Science

How the Petya Cyberattack Spread to America

It's similar to WannaCry -- but worse.

by Monica Hunter-Hart
YouTube user: zero ring

The massive Petya malware attack that spread from Russia and Ukraine to Western Europe on Tuesday has made it to the United States. How is this ransomware — which is a variation of the malicious Petya software, so many are now relabeling it “NotPetya” — spreading in the United States?

So far, American companies across at least five major industries have been affected: pharmaceuticals (Merck); advertising (WPP, which is based in Britain but has U.S. subsidiaries); legal (DLA Piper); medical (Pennsylvania’s Heritage Valley Health System); and shipping (APM Terminals, which is based in the Netherlands but operates ports in the United States). In all likelihood, that list will continue to grow.

While it’s not yet clear how the Petya malware first gets onto a network (though it doesn’t seem to be happening by email, unlike last month’s notorious WannaCry attack), security experts are pretty sure they know how it spreads once it’s there.

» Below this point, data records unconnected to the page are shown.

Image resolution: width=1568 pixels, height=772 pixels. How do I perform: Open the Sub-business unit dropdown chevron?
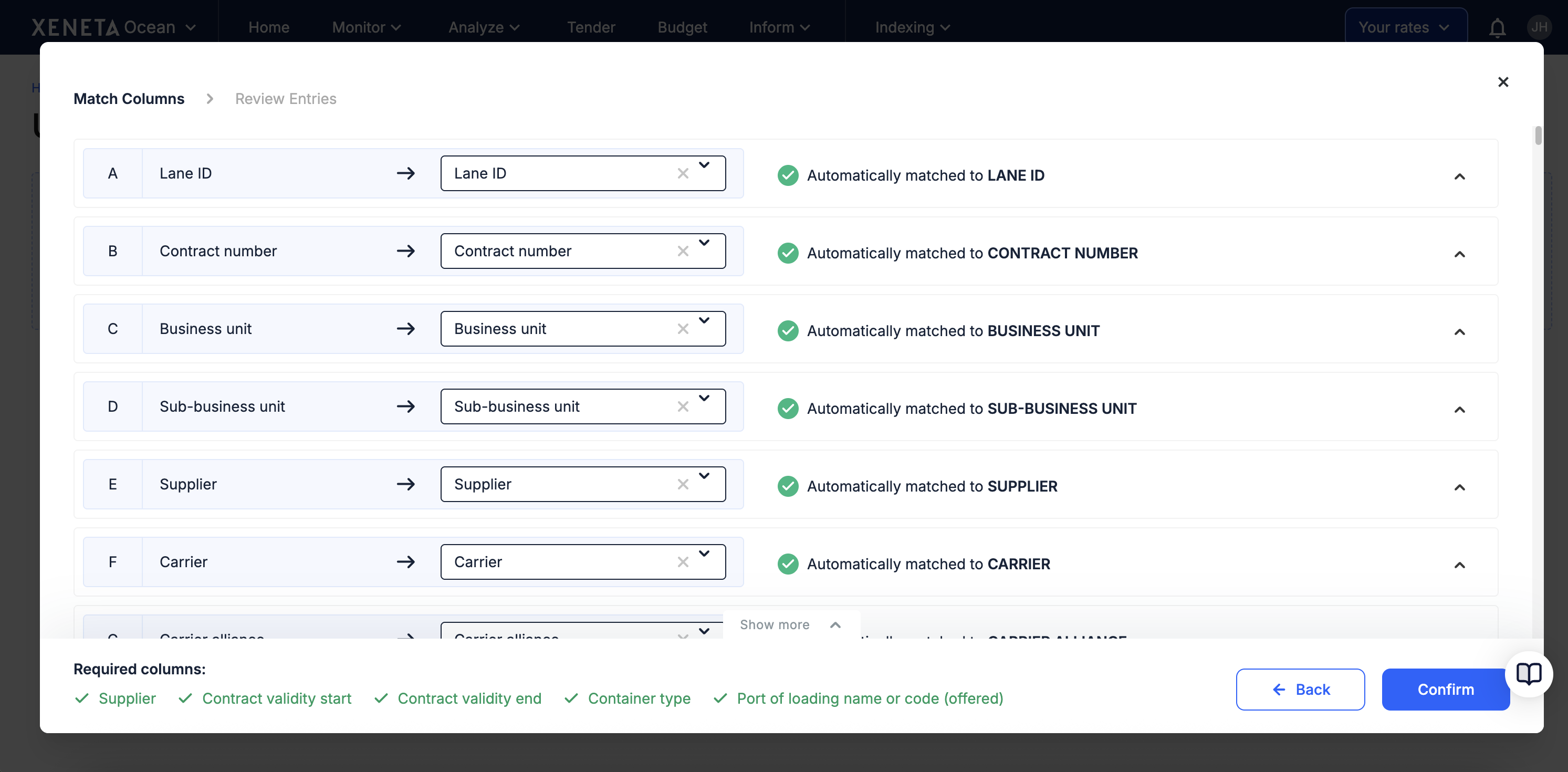pyautogui.click(x=704, y=399)
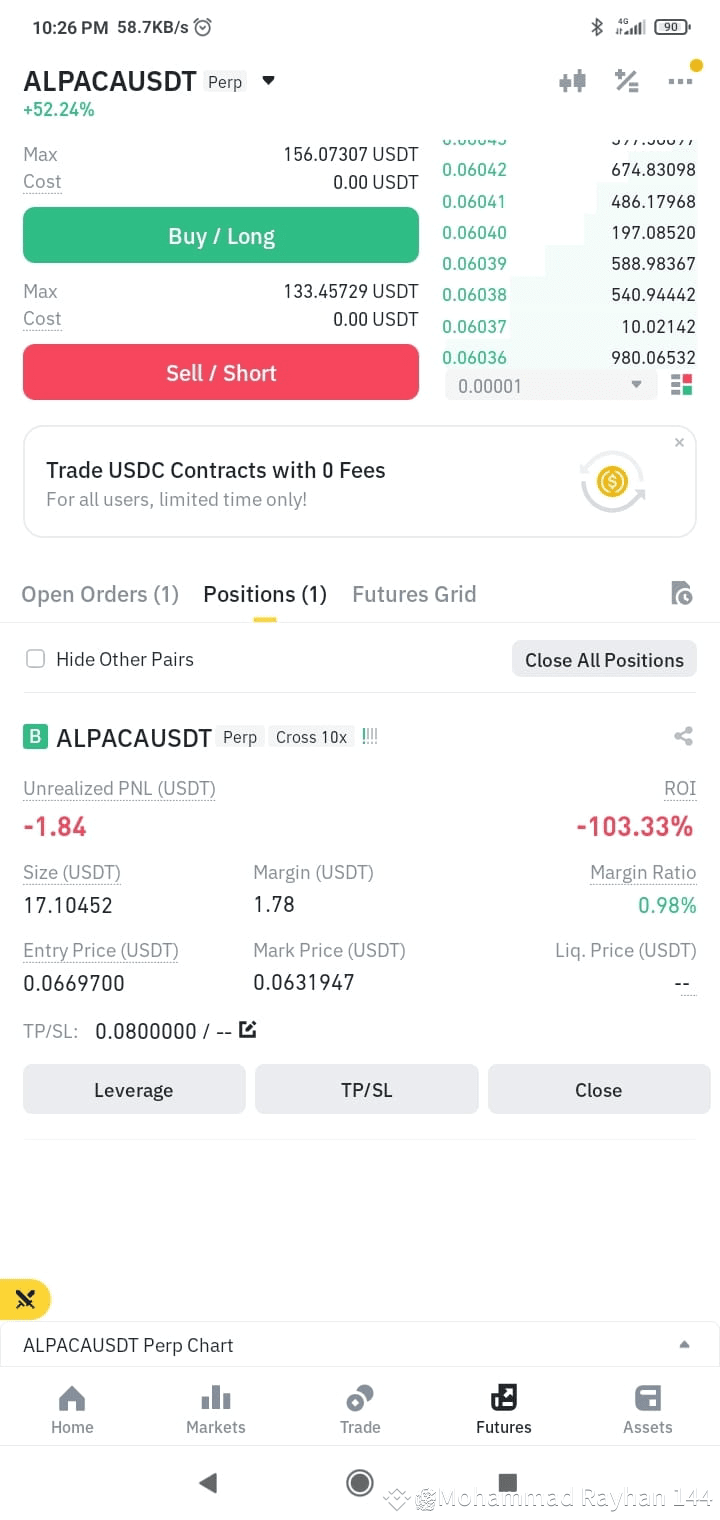Open the three-dot more options menu

[680, 82]
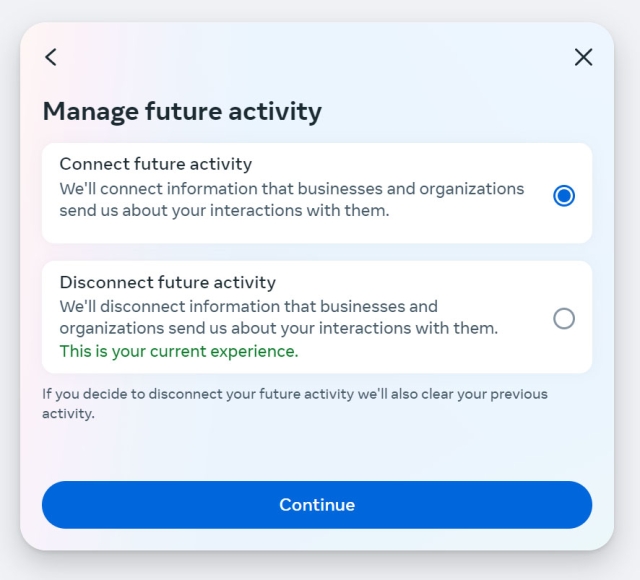The image size is (640, 580).
Task: Choose the Connect future activity option card
Action: [x=300, y=228]
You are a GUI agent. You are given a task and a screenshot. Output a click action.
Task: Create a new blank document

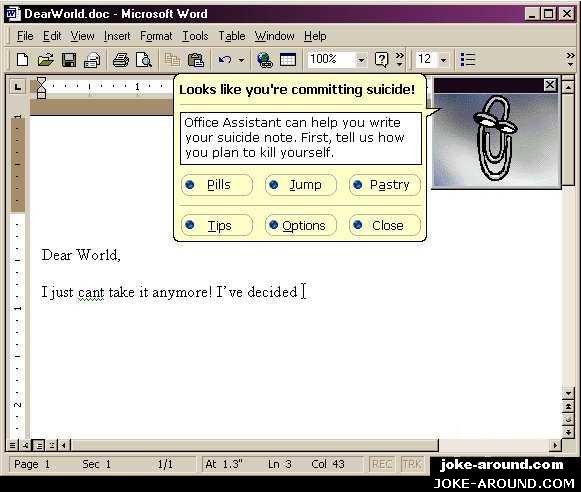click(x=23, y=60)
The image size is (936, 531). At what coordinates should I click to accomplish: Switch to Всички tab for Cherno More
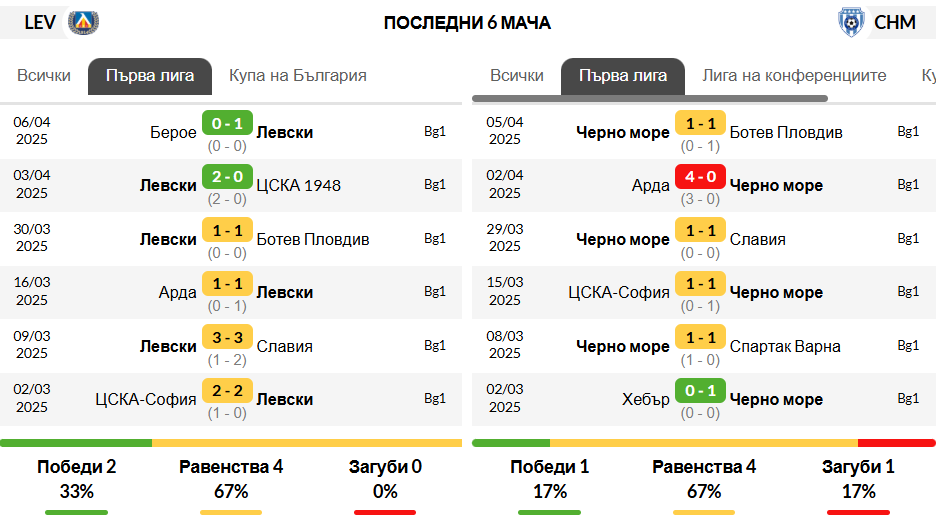point(517,76)
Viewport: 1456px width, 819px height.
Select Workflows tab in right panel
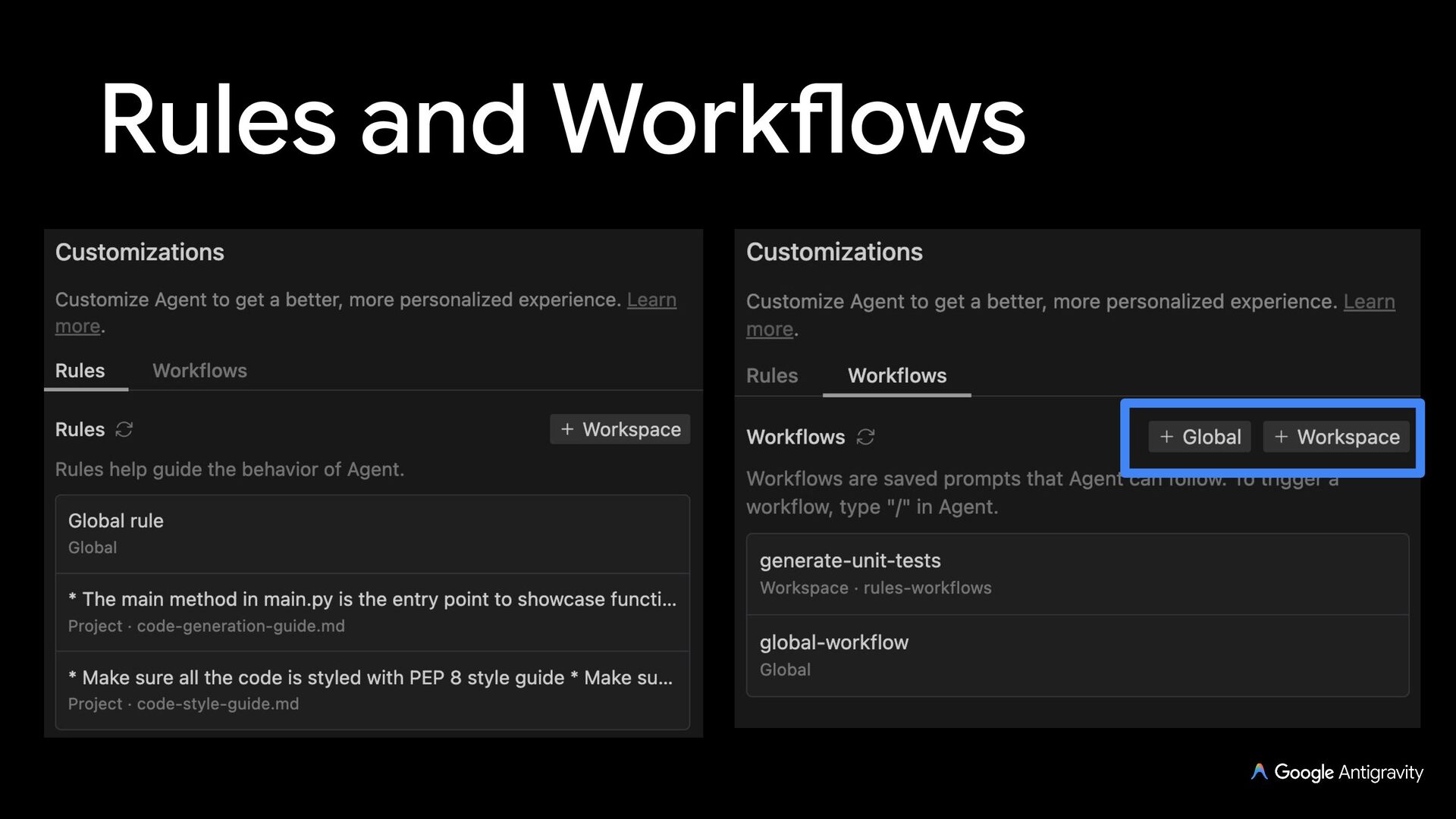click(896, 376)

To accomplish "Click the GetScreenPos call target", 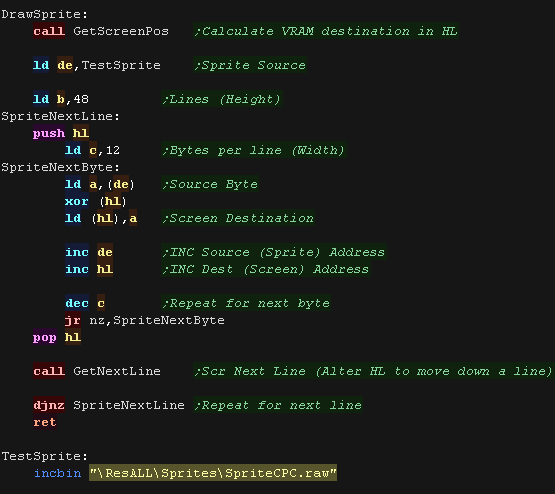I will point(121,31).
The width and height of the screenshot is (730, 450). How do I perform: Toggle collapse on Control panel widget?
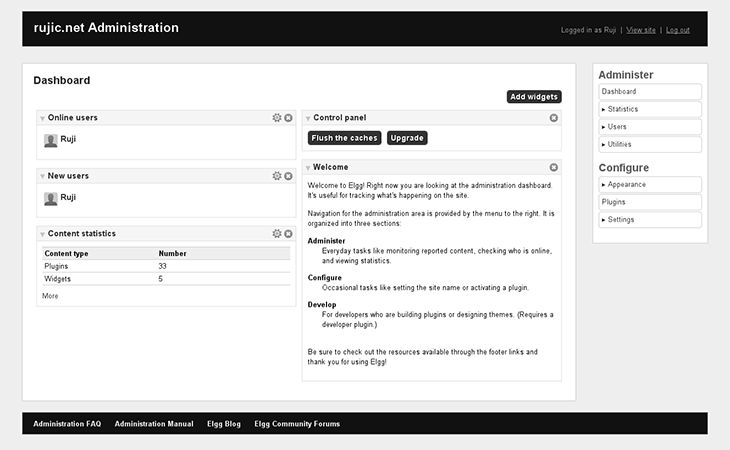pyautogui.click(x=308, y=119)
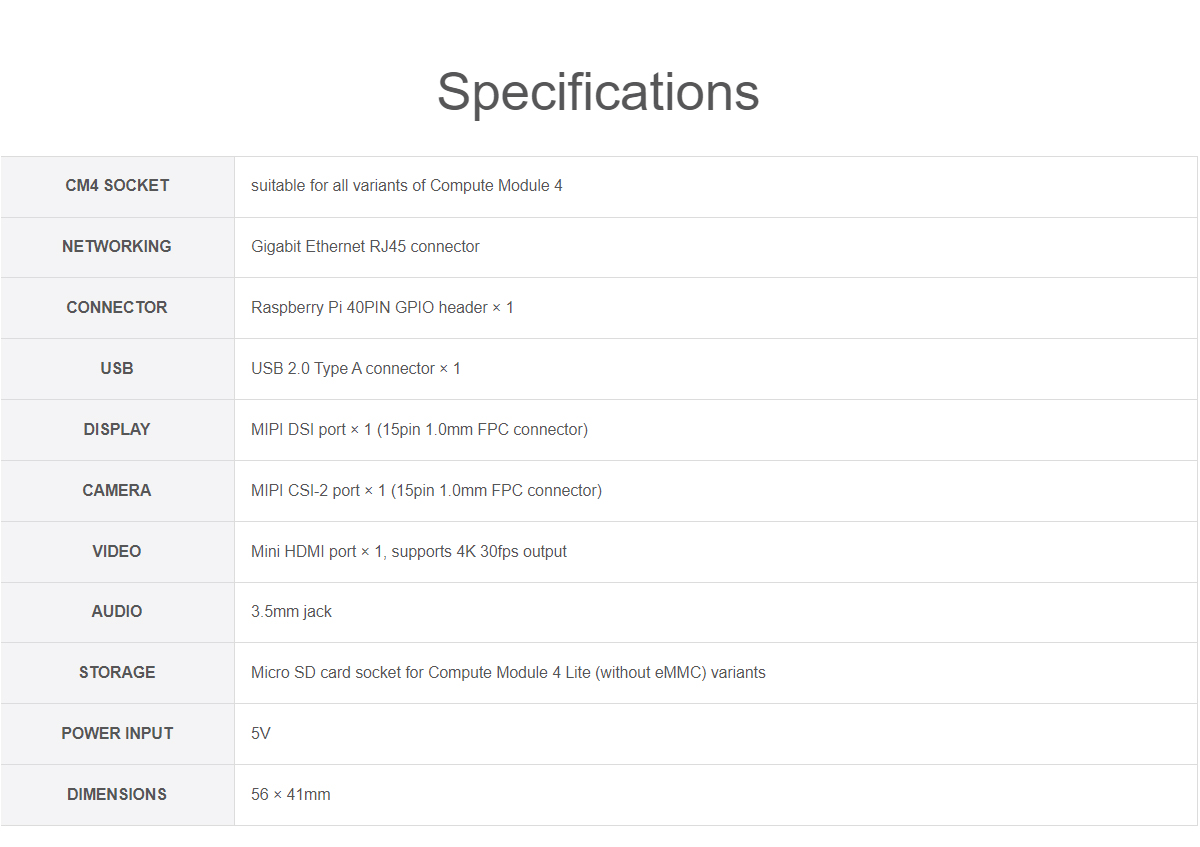Click the Gigabit Ethernet RJ45 connector text
This screenshot has width=1200, height=847.
click(x=365, y=246)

The virus affects the Windows operating system and “has a fake Microsoft digital signature appended to it,” reports Bloomberg. Petya takes advantage of EternalBlue, an “exploit” (software or commands that exploit a system vulnerability) that’s assumed to have been developed by the NSA and was leaked in April by the Shadow Brokers hackers. EternalBlue was also used in the WannaCry attack, and right now it’s spreading even in companies that recently installed a Microsoft patch to prevent another such assault.

Once the virus gets onto a computer, it works on “extracting passwords from memory or from the local filesystem,” reports Forbes, and uses those passwords to hack onto other computers on the same network. It also abuses PsExec, a tool that allows one computer to execute actions on remote devices, often through a system of “administrator” privileges.

The Russian security firm Kaspersky offered some explanations for how Petya operates and warned: “A single infected system on the network possessing administrative credentials is capable of spreading this infection to all the other computers through WMI or PSEXEC.”

The Petya attack seems to be designed to bribe victims into paying ransoms, although the Ukrainian government has a darker take and claims that the assault is meant to cause “the destabilization of the economic situation and […] the civic consciousness of Ukraine” and is merely “disguised as an extortion attempt.” The email address to which victims were supposed to send ransom payments has now been shut down by the provider, so people can’t pay up, even if doing so were a smart idea (the U.S. Computer Emergency Readiness Team insists that it is not).

Most popular antivirus tools fail to recognize Petya. “In a test of 61 antivirus solutions, only four successfully identified the ransomware,” reports The New York Times.

It already looks like this attack may do greater damage than WannaCry; it’s even affected the radiation monitoring at Chernobyl.

Although Petya isn’t yet contained, the United States may still escape debilitating damage, especially now that information about the malware is circulating and companies have a better idea of the warning signs for which they should look out.